Reputation: 980
I want to find the recurrence equation to compute the time complexity
int Fib(int n)
{
if (n <= 1)
return n;
else
return Fib(n - 1) + Fib(n - 2);
}
I can solve the recurrence equation, but I have difficulty to find the equation and the base case.
Is this the correct equation ?
T(n)=T(n-1)+T(n-2)+1
and for the base case ?
T(0)=0
T(1)=0
Also in general how the base case for an algorithm can found ?
Upvotes: 3
Views: 1690
Reputation: 279255
For complexity, the base case in this example doesn't usually matter. Personally I'd probably set T(0) = 1
, T(1) = 1
, on the basis that nothing takes zero time. But just look at your recurrence relation. It is itself a Fibonacci-style sequence, it's going to be exponential (almost-) regardless of the base cases.
The general problem for base cases is that you want a concrete answer ("how long does it take to compute Fib(0)
?"), but the actual "units of time" in complexity calculations are usually poorly defined. To be precise, you should define T(0) equal to a constant k_1
, and T(1) equal to a constant k_2
, and work from there. If you need numeric values for the constants in order to solve the recurrence relation, then something has probably gone wrong.

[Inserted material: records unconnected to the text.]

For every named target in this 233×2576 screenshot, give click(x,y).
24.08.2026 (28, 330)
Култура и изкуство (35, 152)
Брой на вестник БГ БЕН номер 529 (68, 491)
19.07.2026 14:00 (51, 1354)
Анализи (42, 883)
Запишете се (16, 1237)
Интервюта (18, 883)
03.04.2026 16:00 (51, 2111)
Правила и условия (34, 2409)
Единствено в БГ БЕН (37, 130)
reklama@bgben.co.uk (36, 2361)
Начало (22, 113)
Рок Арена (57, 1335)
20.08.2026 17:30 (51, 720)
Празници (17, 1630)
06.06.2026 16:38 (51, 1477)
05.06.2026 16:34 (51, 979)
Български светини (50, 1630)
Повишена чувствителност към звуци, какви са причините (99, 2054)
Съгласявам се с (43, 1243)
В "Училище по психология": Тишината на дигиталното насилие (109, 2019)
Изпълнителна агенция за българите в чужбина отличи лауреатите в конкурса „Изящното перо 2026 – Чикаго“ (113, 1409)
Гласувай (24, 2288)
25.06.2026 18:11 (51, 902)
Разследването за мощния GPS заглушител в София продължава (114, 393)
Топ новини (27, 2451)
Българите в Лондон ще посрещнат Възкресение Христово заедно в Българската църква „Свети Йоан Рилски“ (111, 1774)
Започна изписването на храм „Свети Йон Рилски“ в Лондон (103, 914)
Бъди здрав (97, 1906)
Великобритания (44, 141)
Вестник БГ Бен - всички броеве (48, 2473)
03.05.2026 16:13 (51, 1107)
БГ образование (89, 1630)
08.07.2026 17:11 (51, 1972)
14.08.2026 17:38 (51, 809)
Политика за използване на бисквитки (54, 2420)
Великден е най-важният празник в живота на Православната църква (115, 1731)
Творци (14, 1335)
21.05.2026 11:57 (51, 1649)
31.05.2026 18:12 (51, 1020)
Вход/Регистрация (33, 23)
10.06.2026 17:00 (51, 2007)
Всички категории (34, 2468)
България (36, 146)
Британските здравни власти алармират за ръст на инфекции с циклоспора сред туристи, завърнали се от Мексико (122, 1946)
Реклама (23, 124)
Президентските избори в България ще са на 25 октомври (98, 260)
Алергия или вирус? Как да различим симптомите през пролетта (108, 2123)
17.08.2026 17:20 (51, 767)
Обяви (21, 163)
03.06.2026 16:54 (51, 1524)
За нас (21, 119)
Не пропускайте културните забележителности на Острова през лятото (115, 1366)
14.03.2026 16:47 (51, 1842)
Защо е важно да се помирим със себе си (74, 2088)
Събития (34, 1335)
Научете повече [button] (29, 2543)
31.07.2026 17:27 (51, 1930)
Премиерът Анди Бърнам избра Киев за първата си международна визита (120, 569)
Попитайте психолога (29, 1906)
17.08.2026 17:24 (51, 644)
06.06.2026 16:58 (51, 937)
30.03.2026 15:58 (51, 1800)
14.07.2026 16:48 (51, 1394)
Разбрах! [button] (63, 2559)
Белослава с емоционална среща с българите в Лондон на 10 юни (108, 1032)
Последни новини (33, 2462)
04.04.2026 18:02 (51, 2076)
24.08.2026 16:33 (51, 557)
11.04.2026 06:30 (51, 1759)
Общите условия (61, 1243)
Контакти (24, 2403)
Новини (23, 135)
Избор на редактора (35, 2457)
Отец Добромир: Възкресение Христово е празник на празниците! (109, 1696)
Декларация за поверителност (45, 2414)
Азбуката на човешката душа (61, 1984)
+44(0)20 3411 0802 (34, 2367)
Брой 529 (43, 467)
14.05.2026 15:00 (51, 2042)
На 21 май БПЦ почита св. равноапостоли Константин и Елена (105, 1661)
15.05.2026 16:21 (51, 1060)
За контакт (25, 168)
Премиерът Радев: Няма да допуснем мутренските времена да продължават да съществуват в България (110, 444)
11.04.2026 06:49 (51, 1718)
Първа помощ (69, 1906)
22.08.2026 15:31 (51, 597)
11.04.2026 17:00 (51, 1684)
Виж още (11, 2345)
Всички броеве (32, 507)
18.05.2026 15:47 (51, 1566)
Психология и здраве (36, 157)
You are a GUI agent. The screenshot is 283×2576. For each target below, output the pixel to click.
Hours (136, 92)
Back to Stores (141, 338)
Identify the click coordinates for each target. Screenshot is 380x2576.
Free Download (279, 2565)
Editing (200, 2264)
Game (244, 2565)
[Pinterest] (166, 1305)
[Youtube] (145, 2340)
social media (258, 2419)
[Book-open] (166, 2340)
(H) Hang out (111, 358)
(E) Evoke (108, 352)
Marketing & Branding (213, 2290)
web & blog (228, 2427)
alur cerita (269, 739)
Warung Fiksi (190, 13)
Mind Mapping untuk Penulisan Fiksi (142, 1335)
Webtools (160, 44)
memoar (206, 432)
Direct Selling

Similarly, you could set your recurrence relation to T(n) = T(n-1) + T(n-2) + k_3
.
Note that if the "unit of time" for your complexity calculation is "number of executions of addition", ignoring the other logic, then your base cases are correct at 0
. This would be a useful way to analyse the time if (for example) the addition were done by a user-supplied function whose performance is outside the scope of your analysis.